EPA published a Notice of Proposed Rulemaking on March 14, 2016, seeking comment on the many changes the agency believed would address the issues created by these releases and the response by state and federal authorities. These latest revisions will become effective sixty days after their publication in the Federal Register, which should take place in the next few weeks.
In the lengthy prepublication copy of these new rules, which has been made available by EPA, the agency states that the purpose of the rulemaking is to improve safety at facilities that use and distribute hazardous chemicals. Accordingly, the EPA has made several changes to the existing accident prevention program requirements, enhanced the emergency response requirements, and improved the public availability of chemical hazard information.
More specifically, the existing Accident Prevention Program has been amended to require that all facilities with “program 2 or 3 processes” must conduct a “root cause analysis” as part of any investigation of a catastrophic release.

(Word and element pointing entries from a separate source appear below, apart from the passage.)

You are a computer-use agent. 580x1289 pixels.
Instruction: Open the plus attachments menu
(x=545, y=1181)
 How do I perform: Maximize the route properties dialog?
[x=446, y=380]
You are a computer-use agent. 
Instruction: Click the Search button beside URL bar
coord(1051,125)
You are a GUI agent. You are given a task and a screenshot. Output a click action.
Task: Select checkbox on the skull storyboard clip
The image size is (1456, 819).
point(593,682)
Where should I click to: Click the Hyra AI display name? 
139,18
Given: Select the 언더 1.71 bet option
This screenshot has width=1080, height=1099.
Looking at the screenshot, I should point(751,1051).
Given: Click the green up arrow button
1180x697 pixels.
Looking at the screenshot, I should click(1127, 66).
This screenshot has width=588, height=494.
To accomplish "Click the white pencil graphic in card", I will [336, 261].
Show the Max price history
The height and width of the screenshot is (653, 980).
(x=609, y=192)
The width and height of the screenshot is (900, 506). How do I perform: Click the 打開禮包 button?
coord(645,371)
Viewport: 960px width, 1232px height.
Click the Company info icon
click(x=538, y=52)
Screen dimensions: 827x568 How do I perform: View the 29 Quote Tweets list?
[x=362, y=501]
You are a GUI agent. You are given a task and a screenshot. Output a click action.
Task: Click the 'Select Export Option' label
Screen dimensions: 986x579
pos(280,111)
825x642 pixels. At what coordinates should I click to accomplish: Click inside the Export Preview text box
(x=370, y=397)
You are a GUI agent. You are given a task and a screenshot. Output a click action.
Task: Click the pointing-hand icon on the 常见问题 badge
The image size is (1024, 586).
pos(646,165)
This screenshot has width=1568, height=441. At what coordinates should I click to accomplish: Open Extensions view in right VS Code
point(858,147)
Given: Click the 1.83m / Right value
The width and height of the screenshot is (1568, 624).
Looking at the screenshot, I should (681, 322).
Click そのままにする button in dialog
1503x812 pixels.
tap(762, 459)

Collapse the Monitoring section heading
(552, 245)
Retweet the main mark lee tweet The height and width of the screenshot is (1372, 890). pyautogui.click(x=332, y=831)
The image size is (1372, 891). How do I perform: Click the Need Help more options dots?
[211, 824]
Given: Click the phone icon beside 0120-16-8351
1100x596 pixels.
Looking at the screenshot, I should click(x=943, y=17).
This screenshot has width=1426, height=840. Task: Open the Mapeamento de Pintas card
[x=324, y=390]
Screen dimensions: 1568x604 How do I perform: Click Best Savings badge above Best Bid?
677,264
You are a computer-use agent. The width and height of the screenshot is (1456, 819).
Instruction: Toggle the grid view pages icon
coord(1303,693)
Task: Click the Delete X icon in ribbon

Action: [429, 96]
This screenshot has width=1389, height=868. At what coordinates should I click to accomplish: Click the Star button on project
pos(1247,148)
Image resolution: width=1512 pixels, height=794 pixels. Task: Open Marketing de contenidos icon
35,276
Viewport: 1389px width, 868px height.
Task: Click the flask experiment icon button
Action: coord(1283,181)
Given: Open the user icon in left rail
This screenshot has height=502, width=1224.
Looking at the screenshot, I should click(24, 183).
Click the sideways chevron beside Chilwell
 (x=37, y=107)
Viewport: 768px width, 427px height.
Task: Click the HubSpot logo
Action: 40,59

In this way, the underlying causes of the accident can be addressed and corrected.
In addition, these facilities must contract with an independent third party to perform a compliance analysis after the facility has experienced an “RMP reportable” accident. Also, many covered facilities will now be required to conduct a “safer technology and alternatives analysis and evaluate the practicability of any “inherently safer technology” as part of the process hazard analysis.
The Emergency Response rules (located at Subpart E of 40 C.F.R. Part 68) have been enhanced. Many regulated facilities will be required to “coordinate” with the local emergency agencies on an annual basis to ensure that those agencies are aware of the regulated substances located at the facility, and to conduct annual notification exercises.
There are also requirements to conduct field exercises and tabletop exercises. EPA has added new requirements to enhance the public availability of chemical hazard information (Subpart H of 40 C.F.R. Part 68). All facilities must provide certain basic chemical data to the public, upon request. Also, the rule requires all facilities to hold a public meeting for the local community within 90 days of a reportable RMP accident. If an owner or operator asserts that the requested information required to be made available is confidential business information, then a “sanitized version” of the CBI must be provided.
Briefly, What Has Changed
- The regulatory definitions located at 40 CFR § 68.3 now include new definitions for “active measures,” “CBI,” “inherently safer technology,” “passive measures,” “practicability,” “root cause,” and “third party audit.”
- The rules establish a multitude of new reporting and analytical requirements, which must be carefully scrutinized. For example, the training rules of 40 C.F.R. § 68.48 have been supplemented to include a new requirement for “refresher training.”
- 40 CFR §68.59, “Compliance Audits,” has been revised, including a new provision that third-party audits be completed in accordance with regulatory deadlines. The audit must be provided by the owner or operator of the facility to the board of directors or the audit committee immediately upon completion. It should be noted that the final rule does not contain the proposed provision that would exempt such audit reports from the evidentiary protections of the attorney-client privilege.